INFORMATION PROVIDED:
....................
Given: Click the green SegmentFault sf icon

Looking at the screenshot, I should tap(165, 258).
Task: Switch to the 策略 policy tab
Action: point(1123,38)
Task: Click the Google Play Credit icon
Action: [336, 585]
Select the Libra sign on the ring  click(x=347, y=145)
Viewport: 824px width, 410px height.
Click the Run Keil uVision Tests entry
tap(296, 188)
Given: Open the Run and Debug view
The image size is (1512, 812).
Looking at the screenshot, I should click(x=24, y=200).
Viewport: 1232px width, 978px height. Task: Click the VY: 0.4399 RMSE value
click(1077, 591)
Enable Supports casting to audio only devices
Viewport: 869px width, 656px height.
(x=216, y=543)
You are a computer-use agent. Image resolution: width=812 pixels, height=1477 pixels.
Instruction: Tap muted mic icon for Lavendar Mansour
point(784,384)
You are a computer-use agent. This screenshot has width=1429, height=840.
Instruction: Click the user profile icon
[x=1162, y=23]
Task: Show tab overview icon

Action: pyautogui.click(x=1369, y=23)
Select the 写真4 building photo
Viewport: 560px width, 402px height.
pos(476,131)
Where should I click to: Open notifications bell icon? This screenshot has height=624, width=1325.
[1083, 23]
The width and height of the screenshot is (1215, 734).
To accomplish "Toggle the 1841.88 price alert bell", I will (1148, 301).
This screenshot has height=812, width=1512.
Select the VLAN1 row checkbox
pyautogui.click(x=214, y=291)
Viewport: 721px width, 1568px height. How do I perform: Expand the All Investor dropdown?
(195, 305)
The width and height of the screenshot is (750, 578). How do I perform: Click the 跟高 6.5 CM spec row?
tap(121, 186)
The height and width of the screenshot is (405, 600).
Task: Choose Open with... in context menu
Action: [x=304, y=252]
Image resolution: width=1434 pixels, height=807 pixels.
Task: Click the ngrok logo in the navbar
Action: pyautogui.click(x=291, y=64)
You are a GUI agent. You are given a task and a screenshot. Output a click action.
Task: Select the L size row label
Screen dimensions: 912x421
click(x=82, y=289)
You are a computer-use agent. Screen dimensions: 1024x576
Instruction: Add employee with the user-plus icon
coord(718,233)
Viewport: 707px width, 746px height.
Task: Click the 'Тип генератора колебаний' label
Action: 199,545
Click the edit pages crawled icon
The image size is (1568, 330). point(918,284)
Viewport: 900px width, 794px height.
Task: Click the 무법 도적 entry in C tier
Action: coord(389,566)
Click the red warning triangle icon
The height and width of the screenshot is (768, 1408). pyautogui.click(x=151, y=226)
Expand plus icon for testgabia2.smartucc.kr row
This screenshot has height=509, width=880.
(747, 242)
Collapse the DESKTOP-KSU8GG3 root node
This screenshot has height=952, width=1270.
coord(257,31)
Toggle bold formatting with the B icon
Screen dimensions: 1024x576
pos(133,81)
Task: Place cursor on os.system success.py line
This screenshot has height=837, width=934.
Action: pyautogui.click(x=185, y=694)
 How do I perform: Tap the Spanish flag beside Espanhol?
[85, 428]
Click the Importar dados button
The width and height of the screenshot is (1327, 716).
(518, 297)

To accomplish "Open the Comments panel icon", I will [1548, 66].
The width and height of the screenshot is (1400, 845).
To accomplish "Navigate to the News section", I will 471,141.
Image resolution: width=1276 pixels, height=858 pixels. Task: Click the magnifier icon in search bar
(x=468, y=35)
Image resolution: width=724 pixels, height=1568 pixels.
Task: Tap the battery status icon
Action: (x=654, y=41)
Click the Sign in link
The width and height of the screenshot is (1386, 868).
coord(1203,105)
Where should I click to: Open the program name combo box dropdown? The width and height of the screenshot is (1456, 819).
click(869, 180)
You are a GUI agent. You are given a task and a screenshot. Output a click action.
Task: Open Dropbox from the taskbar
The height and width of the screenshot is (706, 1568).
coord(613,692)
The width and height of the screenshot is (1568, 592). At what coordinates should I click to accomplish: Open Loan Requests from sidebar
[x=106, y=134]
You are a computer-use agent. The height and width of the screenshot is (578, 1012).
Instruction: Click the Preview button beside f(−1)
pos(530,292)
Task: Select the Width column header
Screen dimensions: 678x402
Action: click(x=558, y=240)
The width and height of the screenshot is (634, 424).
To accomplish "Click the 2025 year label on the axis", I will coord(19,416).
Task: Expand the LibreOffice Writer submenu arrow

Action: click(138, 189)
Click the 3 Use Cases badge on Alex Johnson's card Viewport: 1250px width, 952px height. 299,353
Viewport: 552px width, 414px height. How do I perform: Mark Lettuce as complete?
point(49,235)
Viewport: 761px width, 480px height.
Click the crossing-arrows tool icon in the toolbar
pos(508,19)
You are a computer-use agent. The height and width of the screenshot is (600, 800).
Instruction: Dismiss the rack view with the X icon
....................
WHAT IS EXPECTED: Copy, without any alteration, the portion of the records that runs from their first line through the line containing "Action: 199,545", including both of those lines.

FULL RESPONSE:
Given: Click the green SegmentFault sf icon

Looking at the screenshot, I should tap(165, 258).
Task: Switch to the 策略 policy tab
Action: point(1123,38)
Task: Click the Google Play Credit icon
Action: [336, 585]
Select the Libra sign on the ring  click(x=347, y=145)
Viewport: 824px width, 410px height.
Click the Run Keil uVision Tests entry
tap(296, 188)
Given: Open the Run and Debug view
The image size is (1512, 812).
Looking at the screenshot, I should click(x=24, y=200).
Viewport: 1232px width, 978px height. Task: Click the VY: 0.4399 RMSE value
click(1077, 591)
Enable Supports casting to audio only devices
Viewport: 869px width, 656px height.
(x=216, y=543)
You are a computer-use agent. Image resolution: width=812 pixels, height=1477 pixels.
Instruction: Tap muted mic icon for Lavendar Mansour
point(784,384)
You are a computer-use agent. This screenshot has width=1429, height=840.
Instruction: Click the user profile icon
[x=1162, y=23]
Task: Show tab overview icon

Action: pyautogui.click(x=1369, y=23)
Select the 写真4 building photo
Viewport: 560px width, 402px height.
pos(476,131)
Where should I click to: Open notifications bell icon? This screenshot has height=624, width=1325.
[1083, 23]
The width and height of the screenshot is (1215, 734).
To accomplish "Toggle the 1841.88 price alert bell", I will (1148, 301).
This screenshot has height=812, width=1512.
Select the VLAN1 row checkbox
pyautogui.click(x=214, y=291)
Viewport: 721px width, 1568px height. How do I perform: Expand the All Investor dropdown?
(195, 305)
The width and height of the screenshot is (750, 578). How do I perform: Click the 跟高 6.5 CM spec row?
tap(121, 186)
The height and width of the screenshot is (405, 600).
Task: Choose Open with... in context menu
Action: [x=304, y=252]
Image resolution: width=1434 pixels, height=807 pixels.
Task: Click the ngrok logo in the navbar
Action: pyautogui.click(x=291, y=64)
You are a GUI agent. You are given a task and a screenshot. Output a click action.
Task: Select the L size row label
Screen dimensions: 912x421
click(x=82, y=289)
You are a computer-use agent. Screen dimensions: 1024x576
Instruction: Add employee with the user-plus icon
coord(718,233)
Viewport: 707px width, 746px height.
Task: Click the 'Тип генератора колебаний' label
Action: 199,545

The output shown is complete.